** MATERIAL FOR THE TASK **

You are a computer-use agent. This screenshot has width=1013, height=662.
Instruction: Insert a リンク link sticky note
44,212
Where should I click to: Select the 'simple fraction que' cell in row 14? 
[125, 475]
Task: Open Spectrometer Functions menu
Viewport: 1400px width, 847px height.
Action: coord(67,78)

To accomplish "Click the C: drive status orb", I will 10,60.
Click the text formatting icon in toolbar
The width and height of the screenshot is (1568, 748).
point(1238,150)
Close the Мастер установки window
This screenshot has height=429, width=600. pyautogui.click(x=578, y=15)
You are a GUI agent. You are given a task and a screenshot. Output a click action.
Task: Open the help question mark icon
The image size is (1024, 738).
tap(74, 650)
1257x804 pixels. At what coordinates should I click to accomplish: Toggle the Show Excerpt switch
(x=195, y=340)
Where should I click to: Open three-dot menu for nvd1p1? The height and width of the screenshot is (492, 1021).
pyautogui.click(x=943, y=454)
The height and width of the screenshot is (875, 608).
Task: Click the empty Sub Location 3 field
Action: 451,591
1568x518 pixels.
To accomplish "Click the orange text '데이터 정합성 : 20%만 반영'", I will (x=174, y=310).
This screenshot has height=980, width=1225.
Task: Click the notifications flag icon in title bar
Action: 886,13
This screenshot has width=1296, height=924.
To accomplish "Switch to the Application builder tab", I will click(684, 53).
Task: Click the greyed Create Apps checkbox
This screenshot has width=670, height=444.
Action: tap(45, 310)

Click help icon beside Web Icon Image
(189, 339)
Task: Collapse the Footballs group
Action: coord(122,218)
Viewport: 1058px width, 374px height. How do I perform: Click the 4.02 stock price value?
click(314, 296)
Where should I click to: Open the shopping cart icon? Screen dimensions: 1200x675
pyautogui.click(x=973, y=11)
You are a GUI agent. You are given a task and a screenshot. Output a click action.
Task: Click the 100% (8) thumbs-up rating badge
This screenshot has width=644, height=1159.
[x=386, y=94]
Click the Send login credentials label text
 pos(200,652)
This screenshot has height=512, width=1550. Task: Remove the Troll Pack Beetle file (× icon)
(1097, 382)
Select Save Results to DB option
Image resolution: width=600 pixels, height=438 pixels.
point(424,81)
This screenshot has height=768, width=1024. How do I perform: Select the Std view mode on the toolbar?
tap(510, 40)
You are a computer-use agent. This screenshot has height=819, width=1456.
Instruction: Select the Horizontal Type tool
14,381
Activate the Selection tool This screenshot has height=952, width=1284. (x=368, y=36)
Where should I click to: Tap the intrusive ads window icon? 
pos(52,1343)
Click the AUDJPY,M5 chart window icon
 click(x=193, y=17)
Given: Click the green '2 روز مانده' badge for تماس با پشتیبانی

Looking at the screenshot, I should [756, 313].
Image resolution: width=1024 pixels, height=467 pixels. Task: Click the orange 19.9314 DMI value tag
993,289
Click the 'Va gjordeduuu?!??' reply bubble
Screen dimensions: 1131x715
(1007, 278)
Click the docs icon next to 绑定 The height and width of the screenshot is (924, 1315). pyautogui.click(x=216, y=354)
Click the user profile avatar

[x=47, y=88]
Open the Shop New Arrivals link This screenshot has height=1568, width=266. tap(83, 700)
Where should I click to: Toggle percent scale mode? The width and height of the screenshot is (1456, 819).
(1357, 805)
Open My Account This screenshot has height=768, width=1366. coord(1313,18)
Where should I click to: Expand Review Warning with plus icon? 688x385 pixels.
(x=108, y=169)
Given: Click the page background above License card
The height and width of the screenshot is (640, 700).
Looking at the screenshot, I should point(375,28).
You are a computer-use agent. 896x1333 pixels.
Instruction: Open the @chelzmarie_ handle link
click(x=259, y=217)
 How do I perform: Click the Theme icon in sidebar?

** TASK DETAILS **
Copy out all of the data above word for word, line by line.

** RESPONSE TO THIS EXERCISE **
You are a computer-use agent. This screenshot has width=1013, height=662.
Instruction: Insert a リンク link sticky note
44,212
Where should I click to: Select the 'simple fraction que' cell in row 14? 
[125, 475]
Task: Open Spectrometer Functions menu
Viewport: 1400px width, 847px height.
Action: coord(67,78)

To accomplish "Click the C: drive status orb", I will 10,60.
Click the text formatting icon in toolbar
The width and height of the screenshot is (1568, 748).
point(1238,150)
Close the Мастер установки window
This screenshot has height=429, width=600. pyautogui.click(x=578, y=15)
You are a GUI agent. You are given a task and a screenshot. Output a click action.
Task: Open the help question mark icon
The image size is (1024, 738).
tap(74, 650)
1257x804 pixels. At what coordinates should I click to accomplish: Toggle the Show Excerpt switch
(x=195, y=340)
Where should I click to: Open three-dot menu for nvd1p1? The height and width of the screenshot is (492, 1021).
pyautogui.click(x=943, y=454)
The height and width of the screenshot is (875, 608).
Task: Click the empty Sub Location 3 field
Action: 451,591
1568x518 pixels.
To accomplish "Click the orange text '데이터 정합성 : 20%만 반영'", I will (x=174, y=310).
This screenshot has height=980, width=1225.
Task: Click the notifications flag icon in title bar
Action: 886,13
This screenshot has width=1296, height=924.
To accomplish "Switch to the Application builder tab", I will click(684, 53).
Task: Click the greyed Create Apps checkbox
This screenshot has width=670, height=444.
Action: tap(45, 310)

Click help icon beside Web Icon Image
(189, 339)
Task: Collapse the Footballs group
Action: coord(122,218)
Viewport: 1058px width, 374px height. How do I perform: Click the 4.02 stock price value?
click(314, 296)
Where should I click to: Open the shopping cart icon? Screen dimensions: 1200x675
pyautogui.click(x=973, y=11)
You are a GUI agent. You are given a task and a screenshot. Output a click action.
Task: Click the 100% (8) thumbs-up rating badge
This screenshot has width=644, height=1159.
[x=386, y=94]
Click the Send login credentials label text
 pos(200,652)
This screenshot has height=512, width=1550. Task: Remove the Troll Pack Beetle file (× icon)
(1097, 382)
Select Save Results to DB option
Image resolution: width=600 pixels, height=438 pixels.
point(424,81)
This screenshot has height=768, width=1024. How do I perform: Select the Std view mode on the toolbar?
tap(510, 40)
You are a computer-use agent. This screenshot has height=819, width=1456.
Instruction: Select the Horizontal Type tool
14,381
Activate the Selection tool This screenshot has height=952, width=1284. (x=368, y=36)
Where should I click to: Tap the intrusive ads window icon? 
pos(52,1343)
Click the AUDJPY,M5 chart window icon
 click(x=193, y=17)
Given: Click the green '2 روز مانده' badge for تماس با پشتیبانی

Looking at the screenshot, I should [756, 313].
Image resolution: width=1024 pixels, height=467 pixels. Task: Click the orange 19.9314 DMI value tag
993,289
Click the 'Va gjordeduuu?!??' reply bubble
Screen dimensions: 1131x715
(1007, 278)
Click the docs icon next to 绑定 The height and width of the screenshot is (924, 1315). pyautogui.click(x=216, y=354)
Click the user profile avatar

[x=47, y=88]
Open the Shop New Arrivals link This screenshot has height=1568, width=266. tap(83, 700)
Where should I click to: Toggle percent scale mode? The width and height of the screenshot is (1456, 819).
(1357, 805)
Open My Account This screenshot has height=768, width=1366. coord(1313,18)
Where should I click to: Expand Review Warning with plus icon? 688x385 pixels.
(x=108, y=169)
Given: Click the page background above License card
The height and width of the screenshot is (640, 700).
Looking at the screenshot, I should point(375,28).
You are a computer-use agent. 896x1333 pixels.
Instruction: Open the @chelzmarie_ handle link
click(x=259, y=217)
 How do I perform: Click the Theme icon in sidebar?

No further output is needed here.